HEKİM TALEPLERİNE KULAK VERİN ÇAĞRISI

Toplum sağlığının korunmasına yönelik birinci basamağın sağlık hizmetlerinin güçlendirilmesi olduğunu vurgulayan CHP'li Beko, iktidara hekimlerin taleplerini anımsatarak, "Kovid-19 meslek hastalığı sayılmalıdır, illiyet bağı aranmaksızın bir yasa yapılmalıdır. Sağlıkta caydırıcı bir şiddet yasası çıkartılmalıdır. Sağlık çalışanlarının ücretlerinde en az yüzde 150'lik bir iyileştirme yapılmalıdır, aksi takdirde yurt dışına göç engellenemiyor. Yine ek göstergelerin yükseltilmesi, angarya çalışmanın kaldırılması, sağlık hizmetlerinde reçete ücretinin iptal edilmesi, liyakatsız atamaların durdurulması, özel sağlık kuruluşlarında güvencesiz çalışmaya son verilmesi gibi talepler yer alıyor. Buradan bir kez daha iktidara hatırlatmak ve acilen hekimlerimizin, sağlık çalışanlarımızın sorunlarını acilen çözün, taleplerine kulak verin" çağrısında bulundu.

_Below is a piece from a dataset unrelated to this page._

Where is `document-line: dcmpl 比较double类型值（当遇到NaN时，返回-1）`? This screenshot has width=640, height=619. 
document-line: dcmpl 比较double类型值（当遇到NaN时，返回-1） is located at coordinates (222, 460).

İSİG POLİTİKALARI HAYATA GEÇİRİLMELİ

İş sağlığı ve güvenliği (İSİG) uygulamalarının hayata geçirilebilmesi için öncelikle sendikalaşmanın arttırılması gerektiğini söyleyen Beko, çalışma saatlerinin azaltılması, iş cinayetlerinin sorumlusu olan patron, bürokrat ve siyasilerin yargılanmasının önünün açılması gerektiğini vurguladı. Emek örgütlerinin, 'İş Teftiş Kurulu' yönetiminde yer alması gibi son derecede basit talepleri olduğunu belirten Beko, sorunların köklü bir değişimle çözülebileceğini savundu.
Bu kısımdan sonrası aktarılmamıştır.